* _TASK DESCRIPTION_
Beginning with the line containing "Screen dimensions: 511x287" and ending at the last line of the records, transcribe each line exactly. Do not include pictures.
━━━ SOURCE DATA
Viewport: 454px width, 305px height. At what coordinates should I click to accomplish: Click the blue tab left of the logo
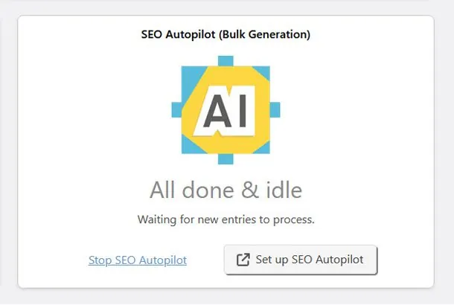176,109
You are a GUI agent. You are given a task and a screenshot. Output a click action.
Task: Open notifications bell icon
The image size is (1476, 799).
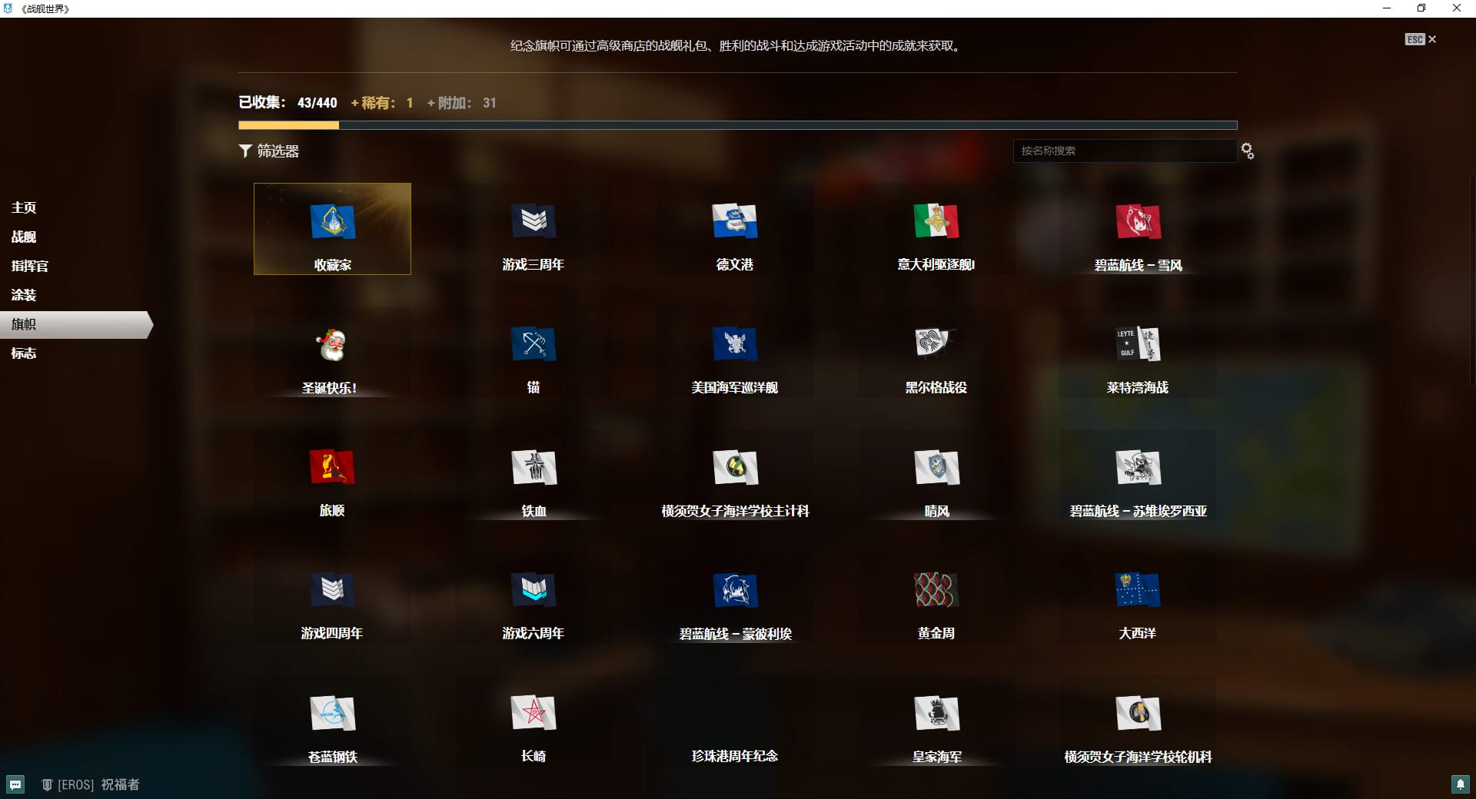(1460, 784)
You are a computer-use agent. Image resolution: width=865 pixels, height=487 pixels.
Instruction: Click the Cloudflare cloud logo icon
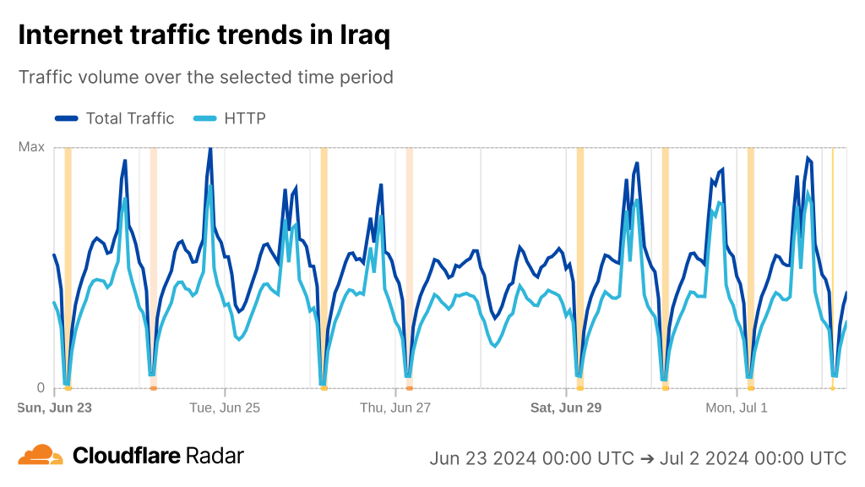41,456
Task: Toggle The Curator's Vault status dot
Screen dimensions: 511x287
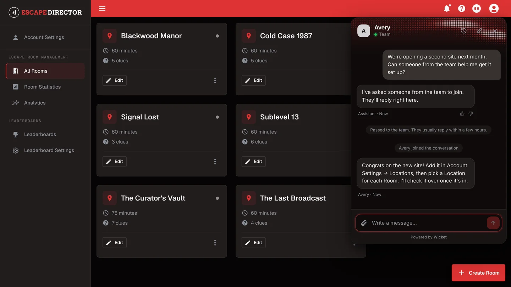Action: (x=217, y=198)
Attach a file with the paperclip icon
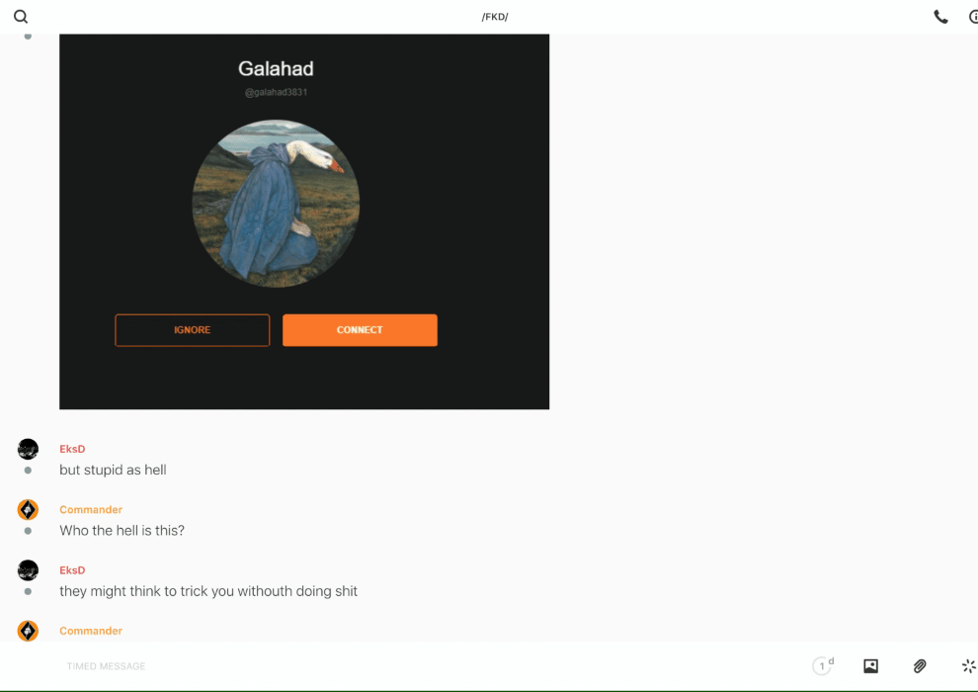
━━━━━━
* _EXERCISE ANSWER_
Screen dimensions: 511x287
Action: (x=217, y=198)
Attach a file with the paperclip icon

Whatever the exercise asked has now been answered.